"""

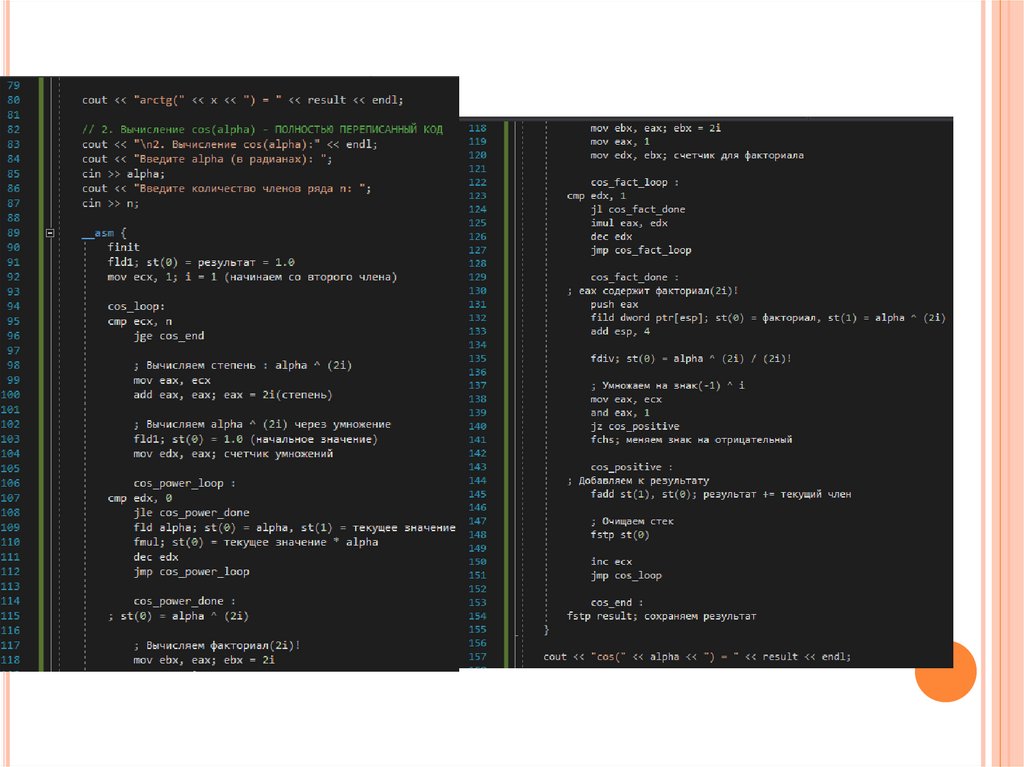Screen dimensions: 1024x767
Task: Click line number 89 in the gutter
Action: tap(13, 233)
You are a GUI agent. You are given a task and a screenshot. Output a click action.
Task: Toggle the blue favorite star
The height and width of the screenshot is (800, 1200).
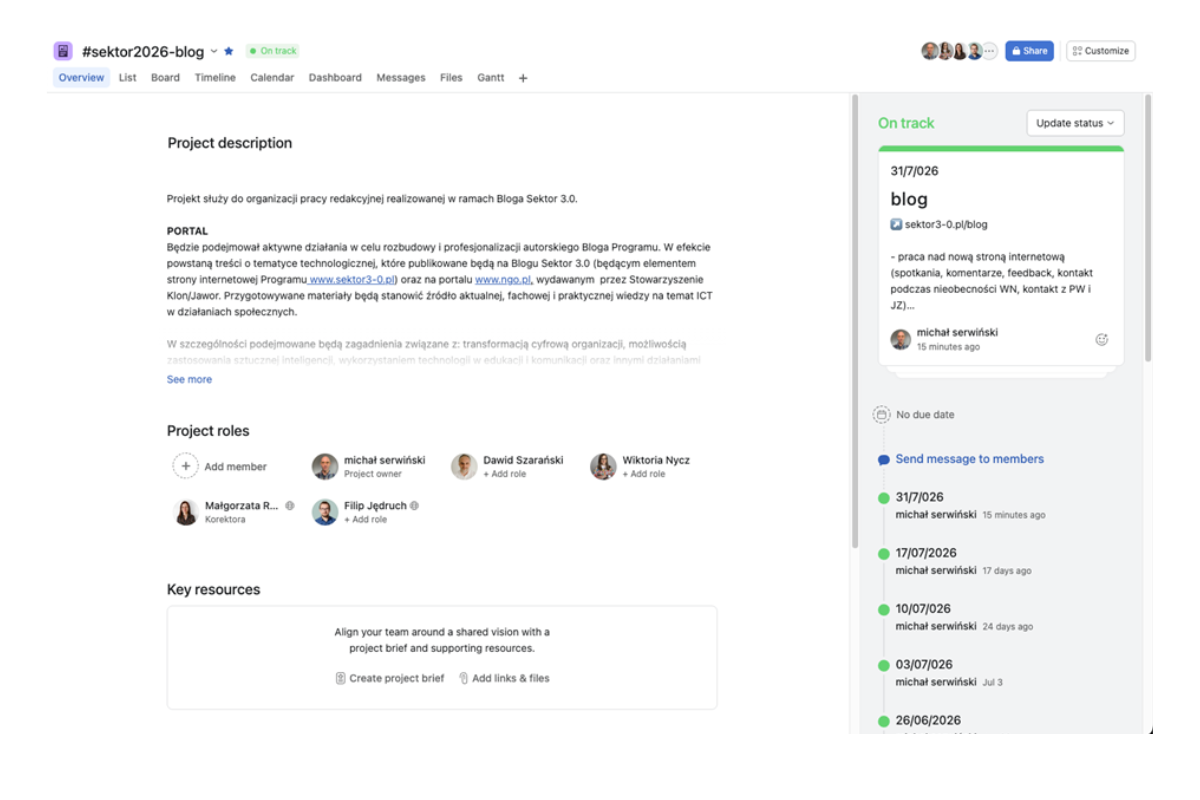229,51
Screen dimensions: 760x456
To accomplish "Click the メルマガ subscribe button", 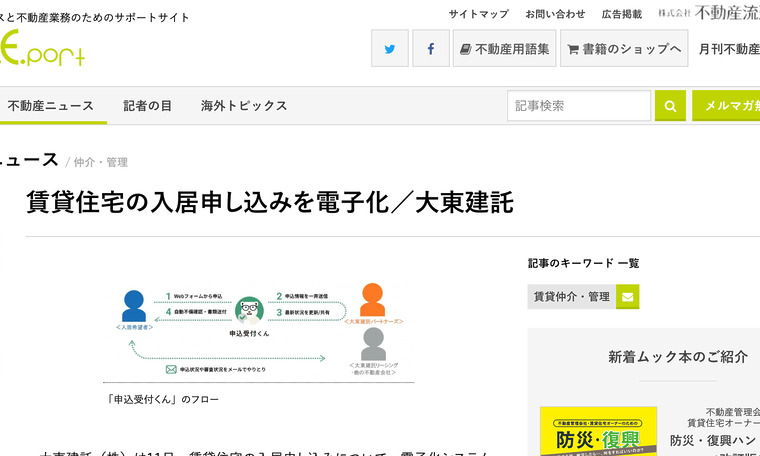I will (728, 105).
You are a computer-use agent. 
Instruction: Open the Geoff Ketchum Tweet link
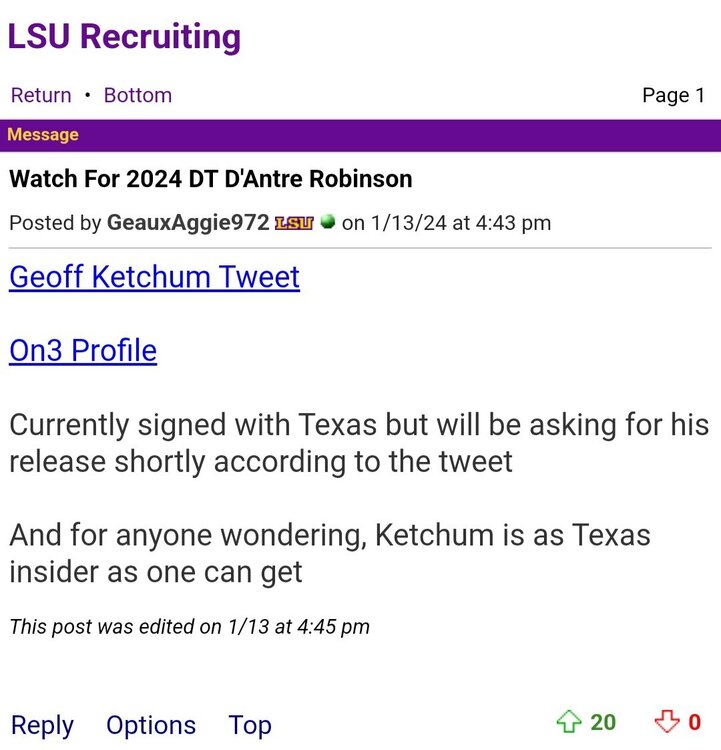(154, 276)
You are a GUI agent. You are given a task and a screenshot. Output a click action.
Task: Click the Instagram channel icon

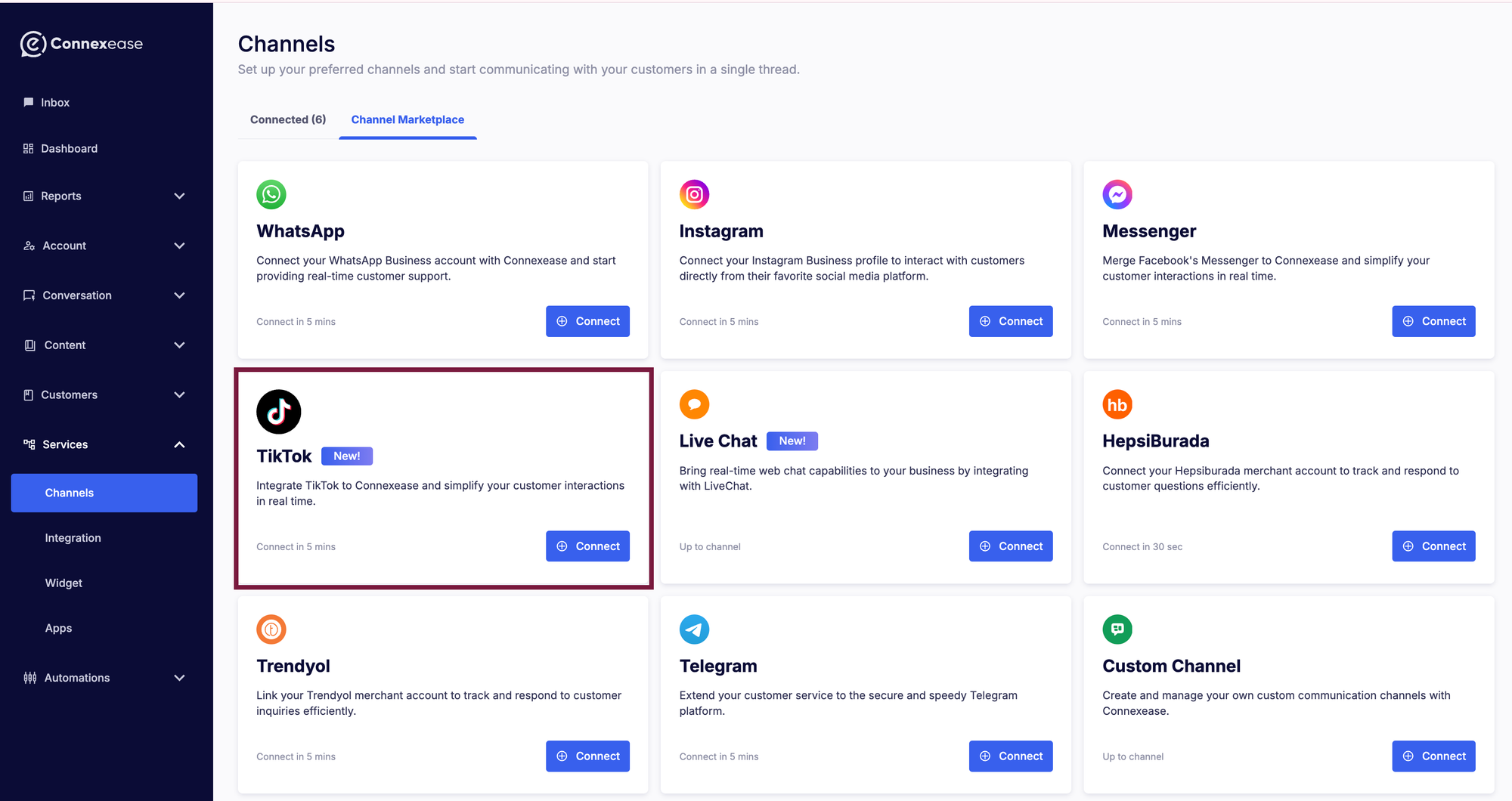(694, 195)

"""

Your objective |
Everything from the line with "You are a computer-use agent." through the end of the records above, and nothing else, is to be quoted exactly; please leave the pictures out.

Answer to the exercise |
You are a computer-use agent. 
Instruction: Open the Geoff Ketchum Tweet link
(154, 276)
You are a GUI agent. You are given a task and a screenshot. Output a click action.
Task: Click the Instagram channel icon

(694, 195)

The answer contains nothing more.